• **Challenge**
From the Missouri redistricting resolution, quote word for word everything from "Section A. Sections" down to "for four years.".

• **Extracted text**
···

FIRST REGULAR SESSION

HOUSE JOINT RESOLUTION NO. 19

96TH GENERAL ASSEMBLY


 

 

INTRODUCED BY REPRESENTATIVES KIRKTON (Sponsor), OXFORD, JONES (63), McNEIL, CARLSON AND SCHUPP (Co-sponsors).

1020L.01I                                                                                                                                                  D. ADAM CRUMBLISS, Chief Clerk


 

JOINT RESOLUTION

Submitting to the qualified voters of Missouri an amendment repealing sections 2, 5, 7, 9, 10, and 45 of article III of the Constitution of Missouri, and adopting one new section in lieu thereof relating to congressional and legislative redistricting.




Be it resolved by the House of Representatives, the Senate concurring therein:


            That at the next general election to be held in the state of Missouri, on Tuesday next following the first Monday in November, 2012, or at a special election to be called by the governor for that purpose, there is hereby submitted to the qualified voters of this state, for adoption or rejection, the following amendment to article III of the Constitution of the state of Missouri:

            Section A. Sections 2, 5, 7, 9, 10, and 45, article III, Constitution of Missouri, are repealed and one new section adopted in lieu thereof, to be known as section 3, to read as follows:

            Section 3. 1. The house of representatives shall consist of one hundred sixty-three members elected at each general election. The senate shall consist of thirty-four members elected for four years.

···

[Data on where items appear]
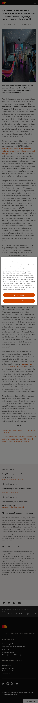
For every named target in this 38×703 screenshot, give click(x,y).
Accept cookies (19, 295)
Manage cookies (19, 301)
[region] (19, 281)
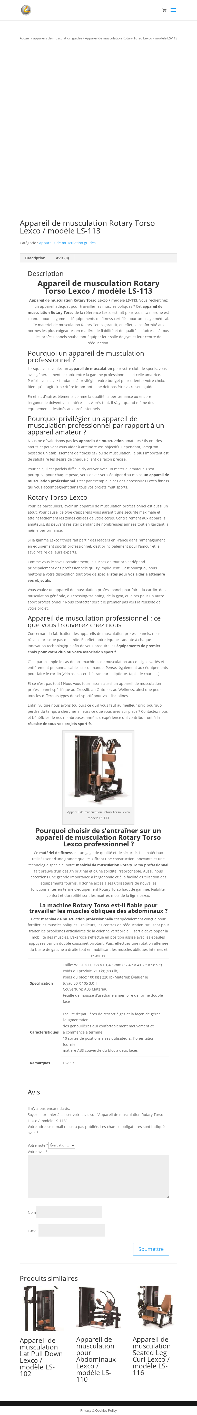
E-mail (33, 1230)
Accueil (25, 38)
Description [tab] (35, 258)
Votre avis (37, 1151)
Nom (32, 1212)
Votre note (38, 1145)
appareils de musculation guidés (57, 38)
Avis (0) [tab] (62, 258)
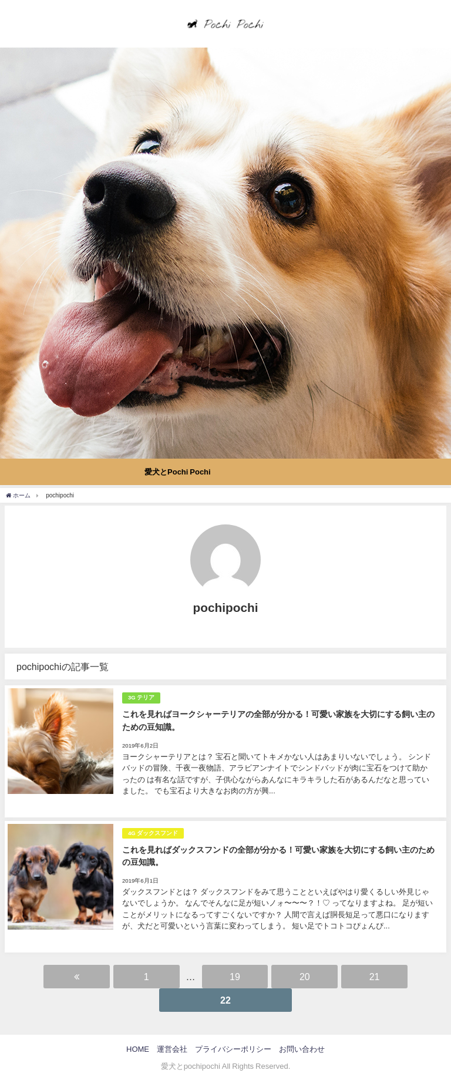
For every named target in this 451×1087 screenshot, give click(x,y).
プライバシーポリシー (233, 1049)
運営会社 (172, 1049)
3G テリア (141, 697)
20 (304, 976)
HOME (137, 1049)
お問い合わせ (302, 1049)
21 (374, 976)
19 (235, 976)
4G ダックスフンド (153, 833)
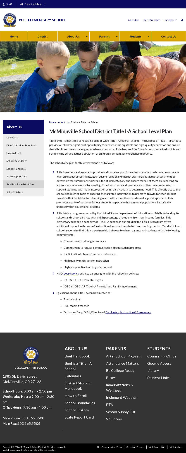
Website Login (176, 447)
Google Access (159, 363)
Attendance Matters (122, 363)
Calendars (12, 137)
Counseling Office (162, 356)
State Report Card (16, 176)
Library (153, 370)
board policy (71, 273)
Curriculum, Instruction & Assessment (128, 312)
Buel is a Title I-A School (20, 184)
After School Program (123, 356)
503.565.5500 (32, 418)
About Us (63, 122)
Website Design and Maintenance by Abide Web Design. (29, 450)
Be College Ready (120, 370)
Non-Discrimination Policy (109, 447)
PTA (109, 404)
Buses (111, 377)
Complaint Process (135, 447)
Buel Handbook (77, 356)
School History (14, 192)
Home (52, 122)
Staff (7, 4)
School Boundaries (16, 160)
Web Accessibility (157, 447)
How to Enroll (14, 153)
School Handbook (16, 168)
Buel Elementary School (42, 20)
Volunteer (114, 419)
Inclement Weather (121, 397)
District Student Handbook (21, 145)
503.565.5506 (28, 423)
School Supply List (120, 412)
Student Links (158, 377)
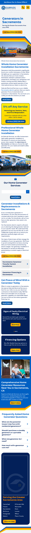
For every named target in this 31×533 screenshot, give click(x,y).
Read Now (15, 324)
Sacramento (6, 509)
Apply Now (15, 350)
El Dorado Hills (19, 504)
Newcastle (18, 506)
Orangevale (6, 514)
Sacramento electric (7, 90)
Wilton (17, 514)
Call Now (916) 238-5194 (12, 32)
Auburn (5, 516)
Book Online (7, 99)
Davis (16, 509)
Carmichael (6, 504)
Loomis (17, 511)
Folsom (5, 506)
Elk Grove (6, 511)
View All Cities (9, 521)
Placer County (19, 516)
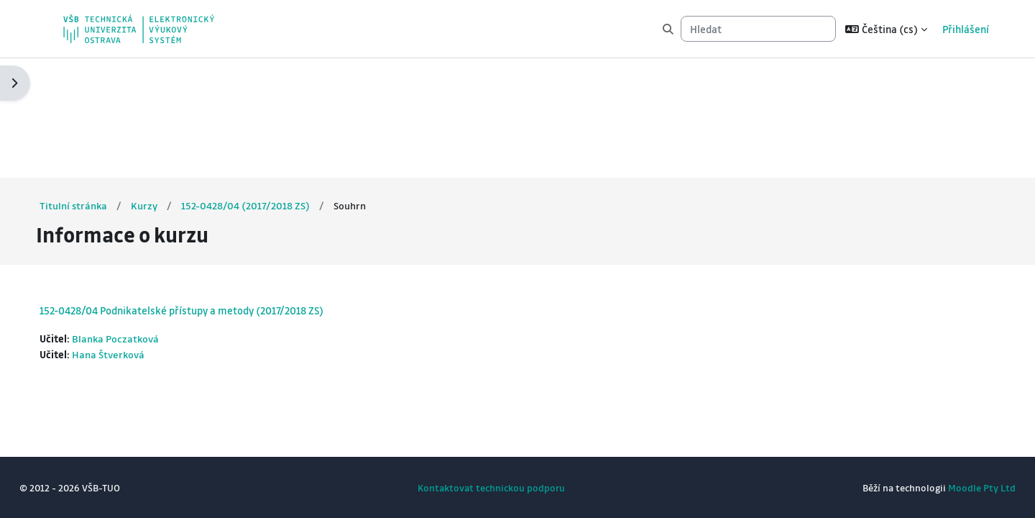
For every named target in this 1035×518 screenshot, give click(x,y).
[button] (886, 29)
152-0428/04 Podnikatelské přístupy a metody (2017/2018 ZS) (208, 191)
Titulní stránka (100, 85)
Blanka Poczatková (143, 220)
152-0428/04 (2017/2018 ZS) (273, 85)
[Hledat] (758, 29)
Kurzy (172, 85)
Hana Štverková (136, 236)
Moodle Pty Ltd (955, 487)
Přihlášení (965, 28)
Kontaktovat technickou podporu (491, 487)
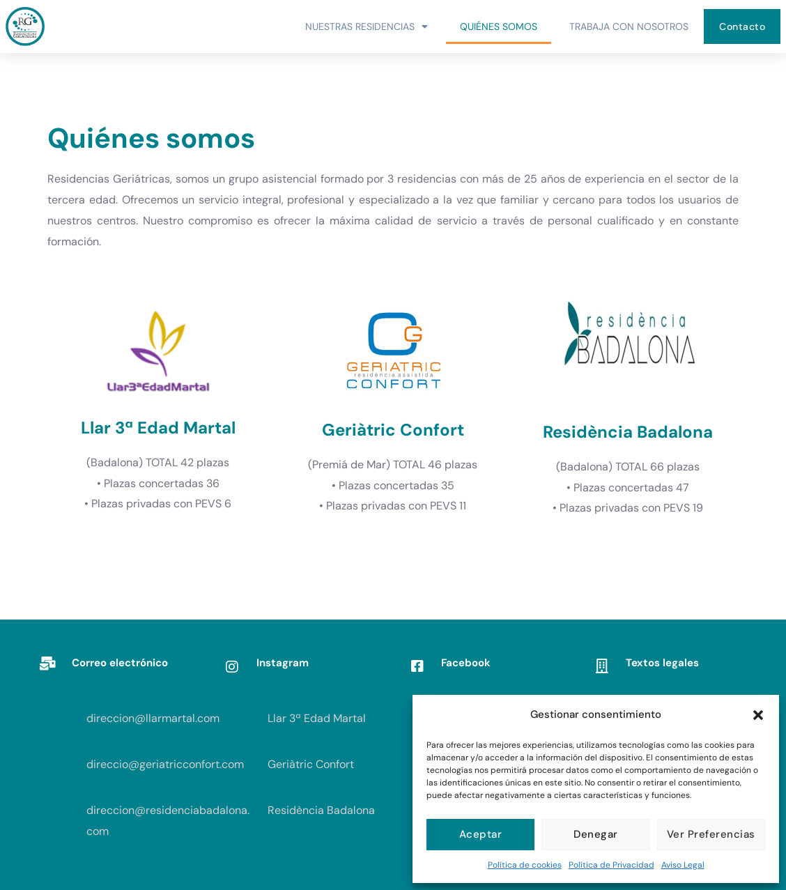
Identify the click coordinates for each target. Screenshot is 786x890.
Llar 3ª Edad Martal (317, 718)
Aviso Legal (682, 864)
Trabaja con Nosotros (628, 26)
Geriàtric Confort (311, 764)
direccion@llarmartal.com (152, 718)
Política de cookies (525, 864)
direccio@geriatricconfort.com (165, 764)
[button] (758, 715)
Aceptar (480, 834)
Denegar (595, 834)
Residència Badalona (321, 810)
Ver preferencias (711, 834)
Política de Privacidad (611, 864)
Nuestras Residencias (366, 26)
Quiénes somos (498, 26)
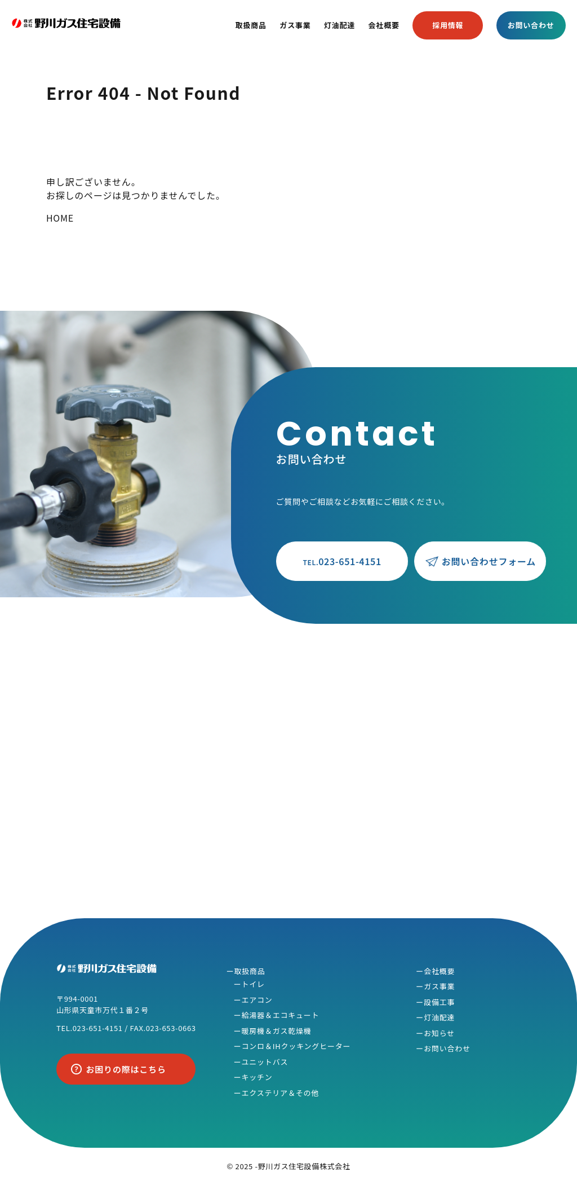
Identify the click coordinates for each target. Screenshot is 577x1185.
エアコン (256, 999)
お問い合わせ (531, 25)
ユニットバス (264, 1061)
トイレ (252, 984)
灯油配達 (339, 25)
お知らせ (439, 1033)
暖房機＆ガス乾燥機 (276, 1030)
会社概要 (384, 25)
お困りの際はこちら (126, 1069)
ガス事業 (294, 25)
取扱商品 (251, 25)
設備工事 (439, 1002)
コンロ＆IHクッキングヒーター (295, 1046)
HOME (60, 217)
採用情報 (447, 25)
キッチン (256, 1077)
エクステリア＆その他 (280, 1092)
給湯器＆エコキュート (280, 1015)
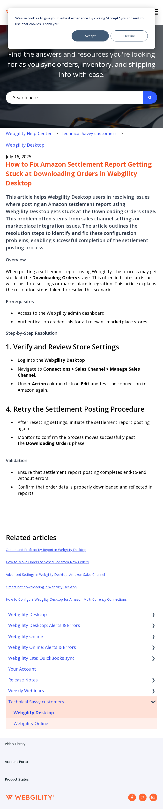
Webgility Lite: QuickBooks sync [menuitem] (41, 658)
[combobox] (74, 97)
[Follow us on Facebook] (132, 797)
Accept (90, 36)
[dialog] (81, 28)
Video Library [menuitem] (15, 743)
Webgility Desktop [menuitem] (27, 614)
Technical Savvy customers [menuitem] (36, 702)
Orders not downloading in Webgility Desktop (41, 587)
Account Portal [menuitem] (17, 761)
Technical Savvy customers (89, 133)
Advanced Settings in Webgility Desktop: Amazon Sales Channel (55, 574)
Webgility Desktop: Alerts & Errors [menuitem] (44, 625)
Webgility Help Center (29, 133)
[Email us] (153, 797)
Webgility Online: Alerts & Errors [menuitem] (42, 647)
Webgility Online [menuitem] (25, 636)
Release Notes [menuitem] (23, 680)
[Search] (150, 97)
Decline (129, 36)
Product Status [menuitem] (17, 779)
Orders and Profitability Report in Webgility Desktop (46, 549)
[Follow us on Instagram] (143, 797)
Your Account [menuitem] (22, 669)
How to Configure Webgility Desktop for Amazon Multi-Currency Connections (66, 599)
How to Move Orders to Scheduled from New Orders (47, 562)
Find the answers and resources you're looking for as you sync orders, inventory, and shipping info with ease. (82, 64)
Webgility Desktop (25, 145)
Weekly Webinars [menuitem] (26, 690)
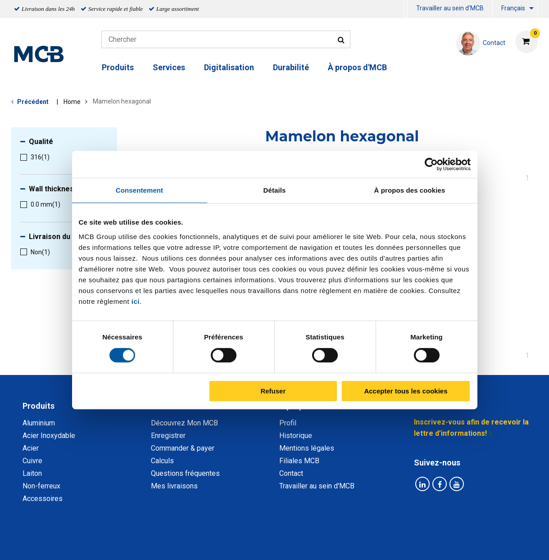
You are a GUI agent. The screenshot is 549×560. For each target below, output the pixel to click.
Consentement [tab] (139, 190)
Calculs (162, 460)
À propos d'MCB (357, 67)
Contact (291, 473)
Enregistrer (168, 435)
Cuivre (32, 460)
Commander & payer (182, 448)
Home (72, 101)
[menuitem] (406, 9)
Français (513, 8)
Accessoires (43, 498)
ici (136, 301)
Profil (287, 423)
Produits (118, 67)
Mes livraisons (174, 486)
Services (169, 67)
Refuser (273, 391)
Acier (31, 448)
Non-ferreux (41, 486)
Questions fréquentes (185, 473)
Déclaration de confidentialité (158, 543)
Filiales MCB (299, 460)
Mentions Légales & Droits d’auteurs (418, 543)
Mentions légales (306, 448)
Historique (295, 435)
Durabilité (291, 67)
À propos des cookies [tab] (409, 190)
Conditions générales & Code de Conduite (282, 543)
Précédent (33, 101)
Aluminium (39, 423)
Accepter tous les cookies (405, 391)
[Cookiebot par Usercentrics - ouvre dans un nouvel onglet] (431, 164)
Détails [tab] (274, 190)
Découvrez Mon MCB (184, 423)
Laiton (32, 473)
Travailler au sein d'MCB (450, 8)
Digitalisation (229, 67)
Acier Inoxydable (49, 435)
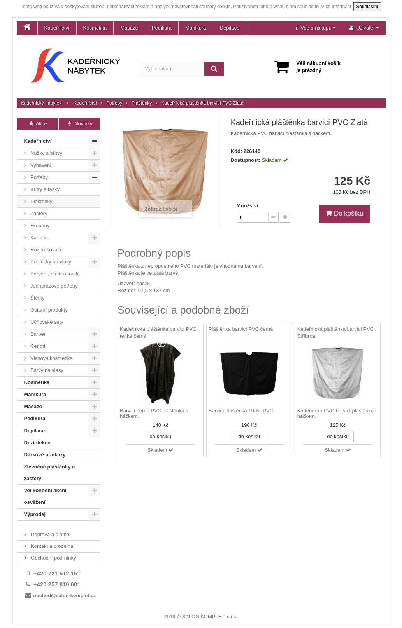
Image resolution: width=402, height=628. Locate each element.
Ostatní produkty (48, 310)
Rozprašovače (46, 250)
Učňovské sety (46, 322)
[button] (315, 28)
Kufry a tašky (44, 189)
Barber (37, 334)
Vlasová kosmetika (51, 358)
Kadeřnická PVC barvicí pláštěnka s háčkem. (337, 413)
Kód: (236, 151)
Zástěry (38, 213)
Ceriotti (38, 346)
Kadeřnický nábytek (41, 103)
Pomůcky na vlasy (50, 262)
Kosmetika (95, 28)
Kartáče (38, 237)
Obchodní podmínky (53, 558)
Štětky (37, 298)
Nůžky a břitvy (45, 153)
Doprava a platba (50, 534)
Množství (247, 206)
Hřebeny (39, 225)
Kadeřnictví (57, 28)
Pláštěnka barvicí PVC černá (241, 329)
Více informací (336, 6)
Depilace (230, 28)
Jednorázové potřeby (53, 286)
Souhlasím (367, 6)
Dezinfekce (37, 443)
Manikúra (195, 28)
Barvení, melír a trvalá (54, 274)
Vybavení (40, 165)
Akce (37, 123)
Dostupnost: (246, 160)
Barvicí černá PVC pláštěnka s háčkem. (154, 413)
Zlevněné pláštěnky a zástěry (49, 472)
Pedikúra (162, 28)
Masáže (129, 28)
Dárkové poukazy (45, 455)
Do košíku (344, 213)
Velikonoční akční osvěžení (45, 496)
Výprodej (35, 514)
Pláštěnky (142, 103)
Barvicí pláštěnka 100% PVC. (242, 411)
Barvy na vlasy (46, 370)
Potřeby (114, 103)
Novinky (80, 123)
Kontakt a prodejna (52, 546)
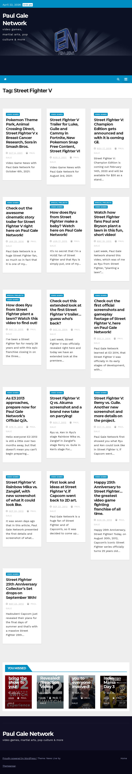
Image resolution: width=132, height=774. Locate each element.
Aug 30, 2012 (104, 520)
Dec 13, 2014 (60, 329)
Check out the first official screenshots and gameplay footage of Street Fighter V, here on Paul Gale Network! (110, 316)
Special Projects (59, 203)
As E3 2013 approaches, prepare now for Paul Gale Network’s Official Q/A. (21, 409)
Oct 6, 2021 (15, 153)
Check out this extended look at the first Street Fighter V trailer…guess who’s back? (65, 312)
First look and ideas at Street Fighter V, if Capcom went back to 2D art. (63, 491)
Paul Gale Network (28, 733)
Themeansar (9, 766)
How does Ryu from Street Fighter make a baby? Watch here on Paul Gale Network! (66, 223)
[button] (118, 79)
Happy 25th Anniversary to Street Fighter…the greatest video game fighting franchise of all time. (108, 498)
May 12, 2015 (16, 329)
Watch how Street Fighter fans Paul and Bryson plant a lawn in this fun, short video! (108, 223)
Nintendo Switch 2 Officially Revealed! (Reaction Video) (50, 676)
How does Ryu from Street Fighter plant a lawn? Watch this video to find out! (22, 314)
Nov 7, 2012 (59, 422)
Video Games (13, 114)
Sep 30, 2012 (16, 511)
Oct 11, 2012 (104, 427)
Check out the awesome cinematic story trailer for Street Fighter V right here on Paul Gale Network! (22, 221)
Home (124, 758)
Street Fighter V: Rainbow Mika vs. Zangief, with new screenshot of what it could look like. (21, 493)
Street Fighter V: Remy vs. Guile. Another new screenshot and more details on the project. (109, 409)
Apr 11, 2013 (16, 427)
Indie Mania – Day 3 (111, 682)
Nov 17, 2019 (104, 148)
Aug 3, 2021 (59, 157)
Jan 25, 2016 (16, 241)
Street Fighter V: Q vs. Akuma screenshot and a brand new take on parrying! (65, 407)
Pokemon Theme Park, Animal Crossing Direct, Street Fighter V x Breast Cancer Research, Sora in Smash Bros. (22, 133)
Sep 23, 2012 (60, 506)
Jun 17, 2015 (60, 241)
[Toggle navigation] (125, 79)
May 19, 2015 (104, 241)
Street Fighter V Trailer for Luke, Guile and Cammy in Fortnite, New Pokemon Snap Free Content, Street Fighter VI (65, 135)
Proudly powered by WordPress (20, 758)
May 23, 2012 (16, 604)
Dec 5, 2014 (104, 338)
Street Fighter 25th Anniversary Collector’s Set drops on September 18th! (21, 588)
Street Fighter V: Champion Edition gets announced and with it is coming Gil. (109, 131)
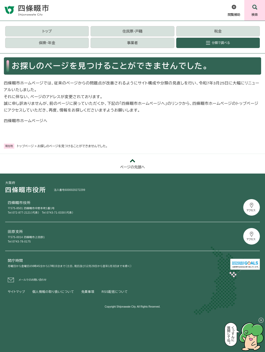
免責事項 (87, 292)
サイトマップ (16, 292)
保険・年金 (47, 43)
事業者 (132, 43)
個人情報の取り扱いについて (53, 292)
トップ (47, 31)
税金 (218, 31)
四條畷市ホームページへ (25, 121)
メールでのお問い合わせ (33, 279)
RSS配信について (115, 292)
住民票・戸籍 (132, 31)
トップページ (25, 146)
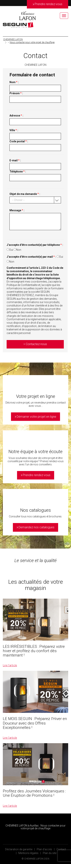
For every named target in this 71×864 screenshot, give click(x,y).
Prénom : (16, 93)
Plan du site (49, 853)
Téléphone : (17, 171)
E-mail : (15, 160)
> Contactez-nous (35, 344)
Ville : (13, 130)
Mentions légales (28, 853)
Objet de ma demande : (24, 193)
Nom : (14, 82)
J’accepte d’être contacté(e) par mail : (31, 256)
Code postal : (18, 141)
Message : (16, 210)
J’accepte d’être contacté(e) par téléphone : (35, 244)
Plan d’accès (44, 849)
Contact (61, 849)
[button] (35, 200)
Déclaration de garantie (18, 849)
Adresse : (16, 115)
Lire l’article (10, 665)
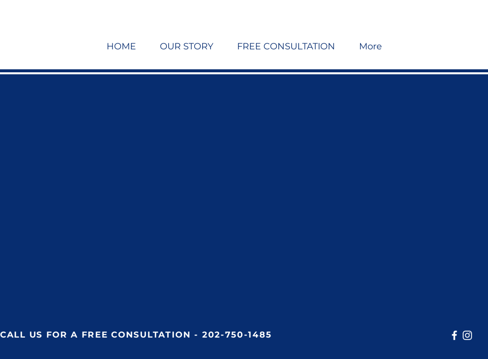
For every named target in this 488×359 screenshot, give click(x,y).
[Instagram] (467, 335)
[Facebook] (454, 335)
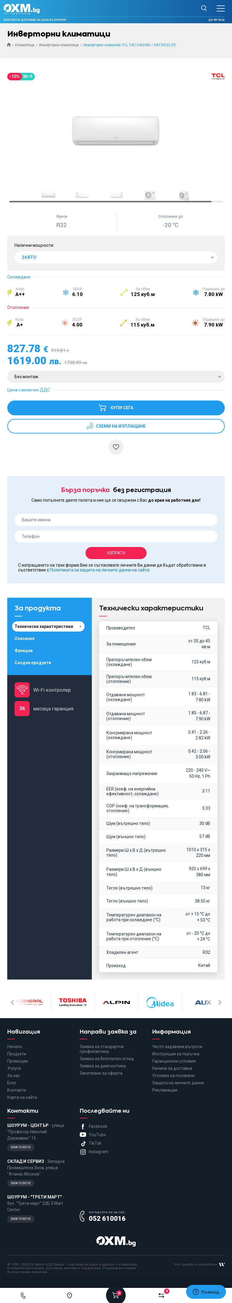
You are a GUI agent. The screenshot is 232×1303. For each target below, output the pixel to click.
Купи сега (116, 405)
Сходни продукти (32, 662)
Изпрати (116, 553)
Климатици (24, 45)
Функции (23, 650)
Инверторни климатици (59, 45)
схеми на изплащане (120, 426)
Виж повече (21, 1147)
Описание (24, 638)
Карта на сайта (22, 1097)
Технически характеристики (43, 626)
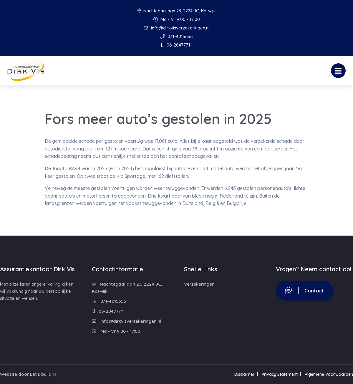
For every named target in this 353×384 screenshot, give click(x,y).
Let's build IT (43, 374)
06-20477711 (176, 45)
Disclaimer (244, 374)
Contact (304, 290)
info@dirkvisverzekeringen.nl (176, 28)
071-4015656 (176, 36)
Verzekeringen (199, 284)
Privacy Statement (280, 374)
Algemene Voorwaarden (329, 374)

···

• **Response to this exercise**
Section A. Sections 2, 5, 7, 9, 10, and 45, article III, Constitution of Missouri, are repealed and one new section adopted in lieu thereof, to be known as section 3, to read as follows:

            Section 3. 1. The house of representatives shall consist of one hundred sixty-three members elected at each general election. The senate shall consist of thirty-four members elected for four years.